We present a solver-agnostic framework in which coordinated large language model (LLM) agents autonomously execute the complete computational mechanics workflow, from perceptual data of an engineering component through geometry extraction, material inference, discretisation, solver execution, uncertainty quantification, and code-compliant assessment, to an engineering report with actionable recommendations. Agents are formalised as conditioned operators on a shared context space with quality gates that introduce conditional iteration between pipeline layers. We introduce a mathematical framework for extracting engineering information from perceptual data under uncertainty using interval bounds, probability densities, and fuzzy membership functions, and introduce task-dependent conservatism to resolve the ambiguity of what `conservative' means when different limit states are governed by opposing parameter trends. The framework is demonstrated through a finite element analysis pipeline applied to a photograph of a steel L-bracket, producing a 171,504-node tetrahedral mesh, seven analyses across three boundary condition hypotheses, and a code-compliant assessment revealing structural failure with a quantified redesign. All results are presented as generated in the first autonomous iteration without manual correction, reinforcing that a professional engineer must review and sign off on any such analysis.
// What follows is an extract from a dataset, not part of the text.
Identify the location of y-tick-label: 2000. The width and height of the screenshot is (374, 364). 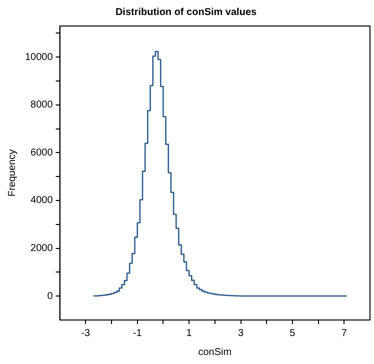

翻译：我们提出了一种求解器无关的框架，其中协调的大语言模型（LLM）智能体自主执行完整的计算力学工作流程：从工程构件的感知数据出发，依次进行几何提取、材料推断、离散化、求解器执行、不确定性量化、符合规范的评估，最终生成包含可操作建议的工程报告。智能体被形式化为共享上下文空间上的条件算子，并配备质量门控机制，能在流水线层之间引入条件迭代。我们提出了一个数学框架，用于在不确定性条件下从感知数据中提取工程信息，该框架采用区间界限、概率密度和模糊隶属函数，并引入了任务相关的保守性，以解决当不同极限状态由相反参数趋势支配时“保守”一词的模糊性。通过一个应用于钢制L形支架照片的有限元分析流水线，我们展示了该框架：生成了171,504个节点的四面体网格，在三种边界条件假设下进行了七次分析，并得出符合规范的评估结果，揭示了结构失效并附有定量化的重新设计方案。所有结果均来自首次自主迭代，未经手动修正。这进一步强调，任何此类分析必须由专业工程师进行审查和签署。